In my knowledge, Box<dyn Fn()>
is a fat point, each time it is called, it looks up its vtable. So it would be slower when Box<dyn Fn()>
is callled comparing to fn()
is called.
But in this test, I fould the two methods have the same performance.
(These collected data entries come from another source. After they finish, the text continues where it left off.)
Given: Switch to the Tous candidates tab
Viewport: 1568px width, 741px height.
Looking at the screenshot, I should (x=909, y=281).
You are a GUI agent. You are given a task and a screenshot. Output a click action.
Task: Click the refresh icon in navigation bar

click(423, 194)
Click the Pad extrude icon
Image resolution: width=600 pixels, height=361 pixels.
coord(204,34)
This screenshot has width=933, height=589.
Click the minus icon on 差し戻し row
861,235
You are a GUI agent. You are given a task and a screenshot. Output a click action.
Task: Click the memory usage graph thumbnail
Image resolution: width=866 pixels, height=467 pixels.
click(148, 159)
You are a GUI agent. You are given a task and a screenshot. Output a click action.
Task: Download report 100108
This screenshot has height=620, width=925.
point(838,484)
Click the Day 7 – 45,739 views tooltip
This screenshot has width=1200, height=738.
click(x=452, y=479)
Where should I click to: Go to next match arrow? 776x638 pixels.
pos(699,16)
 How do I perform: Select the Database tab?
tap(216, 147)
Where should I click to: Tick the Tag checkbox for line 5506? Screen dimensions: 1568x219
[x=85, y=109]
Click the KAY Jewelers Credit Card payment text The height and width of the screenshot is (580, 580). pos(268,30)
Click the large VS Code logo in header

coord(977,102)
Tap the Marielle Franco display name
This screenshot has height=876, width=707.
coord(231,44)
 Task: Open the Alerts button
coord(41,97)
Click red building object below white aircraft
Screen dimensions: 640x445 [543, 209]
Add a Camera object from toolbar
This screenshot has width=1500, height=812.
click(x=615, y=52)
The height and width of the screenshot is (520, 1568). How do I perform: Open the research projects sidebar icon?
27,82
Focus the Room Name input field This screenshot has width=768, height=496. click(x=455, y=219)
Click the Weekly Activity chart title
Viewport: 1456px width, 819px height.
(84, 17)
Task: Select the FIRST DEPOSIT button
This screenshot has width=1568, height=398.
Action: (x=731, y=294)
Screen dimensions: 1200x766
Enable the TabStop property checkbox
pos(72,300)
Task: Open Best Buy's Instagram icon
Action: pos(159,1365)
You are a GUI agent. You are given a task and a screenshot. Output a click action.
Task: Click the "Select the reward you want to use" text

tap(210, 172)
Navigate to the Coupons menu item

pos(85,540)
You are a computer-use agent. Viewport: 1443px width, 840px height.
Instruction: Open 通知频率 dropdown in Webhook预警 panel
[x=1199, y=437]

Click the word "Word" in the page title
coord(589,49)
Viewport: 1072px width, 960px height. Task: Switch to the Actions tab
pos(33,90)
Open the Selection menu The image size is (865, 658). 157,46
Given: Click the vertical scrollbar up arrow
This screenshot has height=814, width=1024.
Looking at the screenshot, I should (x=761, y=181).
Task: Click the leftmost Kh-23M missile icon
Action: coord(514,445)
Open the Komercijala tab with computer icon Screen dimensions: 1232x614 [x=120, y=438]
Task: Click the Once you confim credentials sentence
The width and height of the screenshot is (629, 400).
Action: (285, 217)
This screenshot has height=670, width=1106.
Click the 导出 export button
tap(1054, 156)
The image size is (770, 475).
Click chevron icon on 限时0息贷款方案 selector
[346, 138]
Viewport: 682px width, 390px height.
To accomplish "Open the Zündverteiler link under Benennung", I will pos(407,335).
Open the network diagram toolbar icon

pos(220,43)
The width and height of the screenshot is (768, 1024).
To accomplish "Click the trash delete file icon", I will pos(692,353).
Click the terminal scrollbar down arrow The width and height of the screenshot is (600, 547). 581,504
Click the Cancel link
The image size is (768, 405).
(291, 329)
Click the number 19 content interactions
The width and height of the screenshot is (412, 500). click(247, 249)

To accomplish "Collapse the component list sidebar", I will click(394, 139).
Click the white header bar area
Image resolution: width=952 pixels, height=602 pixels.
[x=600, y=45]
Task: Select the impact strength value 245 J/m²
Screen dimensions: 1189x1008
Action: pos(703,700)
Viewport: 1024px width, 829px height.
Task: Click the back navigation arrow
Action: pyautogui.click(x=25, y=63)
The following is the code:
pub struct ForTest(pub Vec<f32>);
pub trait DynMethod {
fn iter_func_dyn<'a>(&'a self) -> Box<dyn Fn(usize) -> bool + 'a>;
fn iter_all_dyn(&self) -> Vec<bool>;
}
pub trait FuncMethod {
fn iter_func_func(&self, i: usize) -> bool;
fn iter_all_func(&self) -> Vec<bool>;
}
impl DynMethod for ForTest {
fn iter_func_dyn<'a>(&'a self) -> Box<dyn Fn(usize) -> bool + 'a> {
let data = &self.0;
Box::new(move |i| data[i] > 10.)
}
fn iter_all_dyn(&self) -> Vec<bool> {
let f = self.iter_func_dyn();
let mut res = vec![];
for i in 0..self.0.len() {
res.push(f(i));
}
res
}
}
impl FuncMethod for ForTest {
fn iter_func_func(&self, i: usize) -> bool {
self.0[i] > 10.
}
fn iter_all_func(&self) -> Vec<bool> {
let mut res = vec![];
for i in 0..self.0.len() {
res.push(self.iter_func_func(i))
}
res
}
}
macro_rules! t {
($($tt:tt)+) => {
let timer = std::time::Instant::now();
$($tt)+;
println!("{:?}", timer.elapsed());
}
}
fn main() {
let data = vec![11f32; 1_000_000];
let for_test = ForTest(data);
t!(for_test.iter_all_dyn());
t!(for_test.iter_all_func());
}
34.638314ms
30.731192ms
I thought compiler have done something to optimize the code. If it is true, in what situation the compiler can do it, and in what situation the compiler can not?